> _WORK TO COMPLETE_: Every line below that has "axis" in it should be copied.

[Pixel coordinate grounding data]

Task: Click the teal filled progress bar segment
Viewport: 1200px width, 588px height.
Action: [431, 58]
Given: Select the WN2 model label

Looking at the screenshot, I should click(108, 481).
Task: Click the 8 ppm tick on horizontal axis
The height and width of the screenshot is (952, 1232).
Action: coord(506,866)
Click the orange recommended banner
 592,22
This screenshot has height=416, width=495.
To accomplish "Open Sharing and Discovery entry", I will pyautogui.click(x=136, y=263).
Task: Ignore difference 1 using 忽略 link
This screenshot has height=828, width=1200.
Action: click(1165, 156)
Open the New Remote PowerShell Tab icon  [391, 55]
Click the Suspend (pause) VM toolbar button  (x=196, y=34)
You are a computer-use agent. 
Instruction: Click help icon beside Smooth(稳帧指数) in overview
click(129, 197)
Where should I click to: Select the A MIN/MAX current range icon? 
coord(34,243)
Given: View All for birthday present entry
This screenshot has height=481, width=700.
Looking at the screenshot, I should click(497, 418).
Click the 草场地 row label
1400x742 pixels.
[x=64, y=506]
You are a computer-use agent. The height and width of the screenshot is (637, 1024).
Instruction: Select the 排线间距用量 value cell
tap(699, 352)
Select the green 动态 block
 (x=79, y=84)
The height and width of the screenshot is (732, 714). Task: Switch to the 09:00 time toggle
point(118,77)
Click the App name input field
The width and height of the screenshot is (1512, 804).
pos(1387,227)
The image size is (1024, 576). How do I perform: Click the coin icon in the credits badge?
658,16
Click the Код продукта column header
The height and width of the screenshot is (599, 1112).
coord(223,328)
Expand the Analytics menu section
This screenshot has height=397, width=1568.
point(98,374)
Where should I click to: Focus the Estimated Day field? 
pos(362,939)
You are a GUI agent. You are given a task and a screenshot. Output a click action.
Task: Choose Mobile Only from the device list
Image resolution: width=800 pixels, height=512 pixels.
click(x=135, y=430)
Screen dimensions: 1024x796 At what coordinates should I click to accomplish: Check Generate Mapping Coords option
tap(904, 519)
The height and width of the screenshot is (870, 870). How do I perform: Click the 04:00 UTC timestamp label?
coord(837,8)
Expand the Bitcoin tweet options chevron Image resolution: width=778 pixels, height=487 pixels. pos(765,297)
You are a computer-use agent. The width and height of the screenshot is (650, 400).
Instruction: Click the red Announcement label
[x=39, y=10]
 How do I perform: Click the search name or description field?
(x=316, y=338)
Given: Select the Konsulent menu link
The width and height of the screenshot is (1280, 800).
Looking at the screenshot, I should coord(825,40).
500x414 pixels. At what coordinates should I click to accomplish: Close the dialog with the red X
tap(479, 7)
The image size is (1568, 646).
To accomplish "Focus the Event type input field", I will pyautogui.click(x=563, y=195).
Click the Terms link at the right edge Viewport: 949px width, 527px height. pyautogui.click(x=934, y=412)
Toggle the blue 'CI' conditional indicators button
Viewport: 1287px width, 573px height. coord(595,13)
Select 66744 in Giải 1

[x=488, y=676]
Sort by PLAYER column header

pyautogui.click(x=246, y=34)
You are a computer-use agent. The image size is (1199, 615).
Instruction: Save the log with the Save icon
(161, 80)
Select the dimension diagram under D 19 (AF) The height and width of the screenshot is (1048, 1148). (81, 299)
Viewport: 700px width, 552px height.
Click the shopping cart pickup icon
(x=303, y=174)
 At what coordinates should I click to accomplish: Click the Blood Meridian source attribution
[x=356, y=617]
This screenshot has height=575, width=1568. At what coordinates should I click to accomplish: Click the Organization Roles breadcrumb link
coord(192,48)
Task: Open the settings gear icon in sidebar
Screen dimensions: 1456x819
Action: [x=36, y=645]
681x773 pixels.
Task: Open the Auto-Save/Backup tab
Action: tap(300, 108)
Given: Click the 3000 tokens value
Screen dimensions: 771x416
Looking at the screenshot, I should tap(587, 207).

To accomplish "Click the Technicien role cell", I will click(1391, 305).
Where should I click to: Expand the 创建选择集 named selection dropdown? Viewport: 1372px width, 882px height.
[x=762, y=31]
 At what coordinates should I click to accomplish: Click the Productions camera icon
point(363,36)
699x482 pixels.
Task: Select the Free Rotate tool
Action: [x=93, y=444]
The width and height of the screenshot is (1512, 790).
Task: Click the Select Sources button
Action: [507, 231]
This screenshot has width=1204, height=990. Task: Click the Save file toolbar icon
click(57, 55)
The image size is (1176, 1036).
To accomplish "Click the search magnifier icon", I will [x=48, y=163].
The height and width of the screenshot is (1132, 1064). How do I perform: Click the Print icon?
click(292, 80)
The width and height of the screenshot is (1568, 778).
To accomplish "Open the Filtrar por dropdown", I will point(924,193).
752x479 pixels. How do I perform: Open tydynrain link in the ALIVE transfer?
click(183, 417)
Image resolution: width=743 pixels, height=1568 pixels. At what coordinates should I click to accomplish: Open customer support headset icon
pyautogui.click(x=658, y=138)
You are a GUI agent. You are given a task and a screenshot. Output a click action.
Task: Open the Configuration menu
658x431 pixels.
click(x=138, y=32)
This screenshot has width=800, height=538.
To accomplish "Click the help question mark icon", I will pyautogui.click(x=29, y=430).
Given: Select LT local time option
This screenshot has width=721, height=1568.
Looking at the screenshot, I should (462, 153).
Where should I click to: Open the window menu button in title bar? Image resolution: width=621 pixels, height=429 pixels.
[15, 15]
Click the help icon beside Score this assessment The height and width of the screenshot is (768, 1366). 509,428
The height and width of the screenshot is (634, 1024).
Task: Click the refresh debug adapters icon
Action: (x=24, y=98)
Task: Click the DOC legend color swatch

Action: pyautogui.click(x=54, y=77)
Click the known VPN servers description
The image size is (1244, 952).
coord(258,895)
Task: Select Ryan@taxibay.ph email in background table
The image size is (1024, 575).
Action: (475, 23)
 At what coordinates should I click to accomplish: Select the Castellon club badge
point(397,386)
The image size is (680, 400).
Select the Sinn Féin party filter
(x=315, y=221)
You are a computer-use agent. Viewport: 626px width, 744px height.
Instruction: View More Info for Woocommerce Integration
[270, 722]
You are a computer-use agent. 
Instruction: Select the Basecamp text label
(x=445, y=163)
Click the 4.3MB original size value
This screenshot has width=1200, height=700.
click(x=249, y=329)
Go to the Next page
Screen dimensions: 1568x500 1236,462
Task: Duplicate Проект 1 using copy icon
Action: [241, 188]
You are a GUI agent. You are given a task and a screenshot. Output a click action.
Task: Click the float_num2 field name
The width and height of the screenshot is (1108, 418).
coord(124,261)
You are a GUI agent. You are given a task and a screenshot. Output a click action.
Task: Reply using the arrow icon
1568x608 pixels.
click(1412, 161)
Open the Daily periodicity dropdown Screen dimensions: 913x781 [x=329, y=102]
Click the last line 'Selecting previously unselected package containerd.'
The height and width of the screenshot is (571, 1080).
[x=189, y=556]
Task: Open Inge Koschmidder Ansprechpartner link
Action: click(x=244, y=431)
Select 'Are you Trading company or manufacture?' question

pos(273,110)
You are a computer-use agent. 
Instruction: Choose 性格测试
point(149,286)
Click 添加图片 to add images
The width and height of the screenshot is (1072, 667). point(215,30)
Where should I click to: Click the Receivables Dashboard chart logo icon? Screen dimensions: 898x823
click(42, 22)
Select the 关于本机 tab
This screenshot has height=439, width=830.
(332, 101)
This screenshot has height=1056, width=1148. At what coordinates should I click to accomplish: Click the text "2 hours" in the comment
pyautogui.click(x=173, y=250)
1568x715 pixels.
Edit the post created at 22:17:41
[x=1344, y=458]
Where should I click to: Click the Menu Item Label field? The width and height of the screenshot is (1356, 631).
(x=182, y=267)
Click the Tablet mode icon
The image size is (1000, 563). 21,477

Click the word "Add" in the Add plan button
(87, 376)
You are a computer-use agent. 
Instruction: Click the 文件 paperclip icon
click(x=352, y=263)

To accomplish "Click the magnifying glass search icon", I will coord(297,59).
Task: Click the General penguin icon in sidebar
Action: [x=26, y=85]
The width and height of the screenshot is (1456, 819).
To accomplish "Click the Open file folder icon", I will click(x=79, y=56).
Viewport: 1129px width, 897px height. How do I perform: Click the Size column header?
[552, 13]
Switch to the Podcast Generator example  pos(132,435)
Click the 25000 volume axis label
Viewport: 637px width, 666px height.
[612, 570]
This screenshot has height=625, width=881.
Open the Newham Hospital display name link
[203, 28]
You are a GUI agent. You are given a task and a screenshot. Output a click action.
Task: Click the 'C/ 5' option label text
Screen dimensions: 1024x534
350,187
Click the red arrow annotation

> _YOUR SOLUTION_:
Task: Click the 8 ppm tick on horizontal axis
Click the 25000 volume axis label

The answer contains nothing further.